Il convient que chacun suive les instructions de son rabbin. Mon avis penche dans le sens de la troisième opinion : tant que l’on écrit de la main droite, ou que celle-ci est la main forte, ou tant que l’on exécute de cette main des tâches importantes, on attachera la téphila sur le bras gauche, ainsi que l’écrit notre maître le Rav Mordekhaï Elyahou, de mémoire bénie, dans sa lettre de recommandation à Pniné Halakha (5753 / 1993). Cette position semble juste, car en tout cas de doute, lorsqu’on donne pour instruction d’attacher la téphila au bras gauche, on s’aperçoit, à bien examiner la littérature des Richonim, que tel est en réalité leur avis majoritaire. De plus, telle est la conduite recommandée par la Cabale. Il faut ajouter à cela les auteurs selon qui, a posteriori, un gaucher qui aurait attaché sa téphila au bras gauche serait quitte.

Par ailleurs, en général, dans les cas où l’on hésite à dire si une personne est gauchère, il est rare qu’une opposition nette existe entre écriture et force.
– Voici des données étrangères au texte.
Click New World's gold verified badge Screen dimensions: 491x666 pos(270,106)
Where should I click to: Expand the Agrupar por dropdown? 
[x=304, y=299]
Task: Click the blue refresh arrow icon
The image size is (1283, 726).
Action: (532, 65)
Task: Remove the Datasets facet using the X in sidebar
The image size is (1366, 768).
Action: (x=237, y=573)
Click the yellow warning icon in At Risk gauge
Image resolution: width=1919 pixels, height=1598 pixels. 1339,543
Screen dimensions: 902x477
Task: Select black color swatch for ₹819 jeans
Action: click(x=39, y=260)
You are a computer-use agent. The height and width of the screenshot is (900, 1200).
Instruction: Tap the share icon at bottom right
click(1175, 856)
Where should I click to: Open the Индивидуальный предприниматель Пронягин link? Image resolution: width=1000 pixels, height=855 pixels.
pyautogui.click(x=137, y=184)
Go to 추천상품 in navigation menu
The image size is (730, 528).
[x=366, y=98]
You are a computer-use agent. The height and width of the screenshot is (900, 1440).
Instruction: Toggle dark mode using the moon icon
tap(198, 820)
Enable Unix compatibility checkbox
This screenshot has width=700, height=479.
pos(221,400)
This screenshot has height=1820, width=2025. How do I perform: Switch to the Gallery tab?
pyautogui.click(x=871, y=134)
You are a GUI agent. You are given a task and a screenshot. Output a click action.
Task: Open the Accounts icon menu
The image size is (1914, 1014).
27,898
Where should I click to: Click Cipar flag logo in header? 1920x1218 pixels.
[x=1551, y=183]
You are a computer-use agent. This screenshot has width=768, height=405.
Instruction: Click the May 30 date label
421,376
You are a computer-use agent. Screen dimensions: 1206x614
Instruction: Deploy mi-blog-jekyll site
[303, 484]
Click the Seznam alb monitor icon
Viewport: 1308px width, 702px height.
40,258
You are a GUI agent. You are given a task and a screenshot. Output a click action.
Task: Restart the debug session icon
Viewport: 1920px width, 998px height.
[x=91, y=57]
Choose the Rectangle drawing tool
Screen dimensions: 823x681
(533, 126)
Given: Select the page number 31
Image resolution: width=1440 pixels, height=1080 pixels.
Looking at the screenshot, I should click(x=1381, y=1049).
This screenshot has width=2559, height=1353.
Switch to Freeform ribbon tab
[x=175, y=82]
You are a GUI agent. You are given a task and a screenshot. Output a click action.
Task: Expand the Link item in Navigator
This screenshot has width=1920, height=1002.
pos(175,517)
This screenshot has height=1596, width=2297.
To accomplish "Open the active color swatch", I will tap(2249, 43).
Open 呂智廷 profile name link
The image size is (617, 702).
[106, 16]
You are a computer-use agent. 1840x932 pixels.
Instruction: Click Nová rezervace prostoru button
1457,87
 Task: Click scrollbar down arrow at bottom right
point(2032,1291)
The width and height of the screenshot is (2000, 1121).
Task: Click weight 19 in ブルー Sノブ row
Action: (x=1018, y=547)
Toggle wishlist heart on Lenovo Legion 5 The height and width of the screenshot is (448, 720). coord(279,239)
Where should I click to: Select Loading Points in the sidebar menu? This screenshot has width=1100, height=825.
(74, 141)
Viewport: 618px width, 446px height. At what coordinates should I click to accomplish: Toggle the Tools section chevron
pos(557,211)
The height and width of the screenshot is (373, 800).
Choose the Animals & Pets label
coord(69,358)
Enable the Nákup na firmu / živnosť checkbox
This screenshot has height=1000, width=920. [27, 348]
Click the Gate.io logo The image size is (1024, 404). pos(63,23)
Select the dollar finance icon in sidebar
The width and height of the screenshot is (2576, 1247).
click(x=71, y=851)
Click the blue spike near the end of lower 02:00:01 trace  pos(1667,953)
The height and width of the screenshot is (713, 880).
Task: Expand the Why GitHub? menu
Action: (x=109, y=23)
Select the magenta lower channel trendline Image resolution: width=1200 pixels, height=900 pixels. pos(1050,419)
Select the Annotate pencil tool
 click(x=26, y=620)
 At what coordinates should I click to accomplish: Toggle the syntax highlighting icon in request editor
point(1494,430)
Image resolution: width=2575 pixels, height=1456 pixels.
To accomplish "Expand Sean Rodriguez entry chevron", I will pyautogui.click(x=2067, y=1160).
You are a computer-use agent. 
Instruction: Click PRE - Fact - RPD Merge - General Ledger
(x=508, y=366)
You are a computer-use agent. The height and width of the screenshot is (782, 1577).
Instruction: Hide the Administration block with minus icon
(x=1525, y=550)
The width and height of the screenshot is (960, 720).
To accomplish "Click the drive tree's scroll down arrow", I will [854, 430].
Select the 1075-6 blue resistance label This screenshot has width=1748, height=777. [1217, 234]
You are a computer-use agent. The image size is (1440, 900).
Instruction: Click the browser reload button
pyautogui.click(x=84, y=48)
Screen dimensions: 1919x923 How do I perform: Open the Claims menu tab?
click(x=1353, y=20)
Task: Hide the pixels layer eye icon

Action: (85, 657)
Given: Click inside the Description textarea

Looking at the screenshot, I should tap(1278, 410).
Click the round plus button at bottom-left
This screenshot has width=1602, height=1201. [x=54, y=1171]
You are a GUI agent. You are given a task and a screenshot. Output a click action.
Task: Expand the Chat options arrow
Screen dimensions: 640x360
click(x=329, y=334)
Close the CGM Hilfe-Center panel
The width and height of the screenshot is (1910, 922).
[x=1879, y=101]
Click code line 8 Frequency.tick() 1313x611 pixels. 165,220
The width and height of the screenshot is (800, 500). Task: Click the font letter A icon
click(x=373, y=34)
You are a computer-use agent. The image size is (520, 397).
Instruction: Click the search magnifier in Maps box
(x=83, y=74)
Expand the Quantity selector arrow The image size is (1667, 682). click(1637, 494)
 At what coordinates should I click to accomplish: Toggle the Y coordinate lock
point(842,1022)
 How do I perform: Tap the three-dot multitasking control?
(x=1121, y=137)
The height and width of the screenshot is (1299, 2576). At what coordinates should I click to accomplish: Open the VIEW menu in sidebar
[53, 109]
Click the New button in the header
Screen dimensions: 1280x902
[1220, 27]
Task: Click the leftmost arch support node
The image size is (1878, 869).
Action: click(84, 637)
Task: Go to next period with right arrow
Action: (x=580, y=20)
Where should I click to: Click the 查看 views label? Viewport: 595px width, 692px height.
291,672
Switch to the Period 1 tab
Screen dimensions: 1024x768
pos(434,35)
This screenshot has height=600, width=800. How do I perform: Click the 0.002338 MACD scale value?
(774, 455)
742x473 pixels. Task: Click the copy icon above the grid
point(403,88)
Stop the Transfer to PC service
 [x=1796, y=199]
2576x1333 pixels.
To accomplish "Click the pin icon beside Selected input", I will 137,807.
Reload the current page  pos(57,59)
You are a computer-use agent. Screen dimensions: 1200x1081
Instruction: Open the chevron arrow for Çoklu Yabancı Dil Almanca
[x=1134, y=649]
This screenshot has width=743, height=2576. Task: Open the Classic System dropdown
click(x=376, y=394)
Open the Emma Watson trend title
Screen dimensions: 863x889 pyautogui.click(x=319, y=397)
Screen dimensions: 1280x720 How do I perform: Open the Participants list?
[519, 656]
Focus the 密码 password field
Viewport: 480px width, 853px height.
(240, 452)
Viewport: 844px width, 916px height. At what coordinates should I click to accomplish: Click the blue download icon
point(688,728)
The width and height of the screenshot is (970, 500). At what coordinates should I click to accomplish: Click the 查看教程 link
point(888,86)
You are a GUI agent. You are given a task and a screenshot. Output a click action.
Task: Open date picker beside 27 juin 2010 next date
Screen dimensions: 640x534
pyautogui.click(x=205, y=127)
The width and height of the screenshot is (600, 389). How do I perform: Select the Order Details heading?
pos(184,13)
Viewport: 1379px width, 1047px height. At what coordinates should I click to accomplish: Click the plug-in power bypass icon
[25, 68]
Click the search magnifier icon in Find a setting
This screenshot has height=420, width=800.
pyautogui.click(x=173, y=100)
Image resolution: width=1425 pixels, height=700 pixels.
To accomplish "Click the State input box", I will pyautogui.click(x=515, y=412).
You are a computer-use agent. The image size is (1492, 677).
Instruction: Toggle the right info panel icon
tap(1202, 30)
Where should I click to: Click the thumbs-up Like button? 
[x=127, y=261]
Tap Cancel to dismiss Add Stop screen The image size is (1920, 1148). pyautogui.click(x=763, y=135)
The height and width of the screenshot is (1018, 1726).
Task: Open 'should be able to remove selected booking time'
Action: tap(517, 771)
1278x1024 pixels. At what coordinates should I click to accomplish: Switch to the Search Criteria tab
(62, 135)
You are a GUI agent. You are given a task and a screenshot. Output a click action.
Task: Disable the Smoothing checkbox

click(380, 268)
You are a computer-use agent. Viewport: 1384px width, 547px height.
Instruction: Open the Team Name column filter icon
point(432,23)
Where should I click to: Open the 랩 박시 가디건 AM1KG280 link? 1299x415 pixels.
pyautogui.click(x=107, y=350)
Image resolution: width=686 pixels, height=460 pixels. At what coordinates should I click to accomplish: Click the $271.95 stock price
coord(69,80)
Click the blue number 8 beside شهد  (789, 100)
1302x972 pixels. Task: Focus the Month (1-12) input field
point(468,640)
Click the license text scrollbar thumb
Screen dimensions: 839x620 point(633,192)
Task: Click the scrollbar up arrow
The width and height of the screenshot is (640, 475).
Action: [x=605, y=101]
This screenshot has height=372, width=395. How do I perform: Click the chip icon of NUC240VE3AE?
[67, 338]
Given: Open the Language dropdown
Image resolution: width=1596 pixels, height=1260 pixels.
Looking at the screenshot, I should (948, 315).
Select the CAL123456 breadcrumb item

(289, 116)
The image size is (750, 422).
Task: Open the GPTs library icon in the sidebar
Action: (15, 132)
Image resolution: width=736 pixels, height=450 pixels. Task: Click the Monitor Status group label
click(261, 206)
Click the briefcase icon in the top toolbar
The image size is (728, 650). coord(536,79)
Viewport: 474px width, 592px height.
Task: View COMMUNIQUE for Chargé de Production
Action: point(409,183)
Par conséquent, ceux-là mêmes qui veulent se fonder sur l’un ou l’autre de ces deux critères sont sujets à de grands doutes. Or la Torah n’a pas formulé ses paroles de façon à engendrer d’innombrables cas d’incertitude. Pour sortir du doute, la solution consiste donc à dire que, dès lors que l’on est quelque peu adroit de la main droite, on doit être considéré comme ambidextre : on attachera donc la téphila à son bras gauche. De plus, parmi ceux qui pensent que le critère essentiel est, en cette matière, l’écriture, nombre d’auteurs reconnaissent que, si l’on est naturellement droitier, et que l’on se soit habitué à écrire de la main gauche, c’est sur le bras gauche que l’on attachera la téphila (Maguen Avraham 27, 10 ; Michna Beroura 27). Il est en pratique difficile de savoir pourquoi telle personne, dont la main dominante est la droite, écrit cependant de la main gauche. Peut-être s’y est-elle habituée pour quelque motif extérieur, par exemple : avoir siégé, à l’école, à la gauche d’un élève qui gênait l’usage de sa main droite ; ou bien encore, avoir eu quelque blessure à la main droite, lorsqu’on commençait d’apprendre à écrire.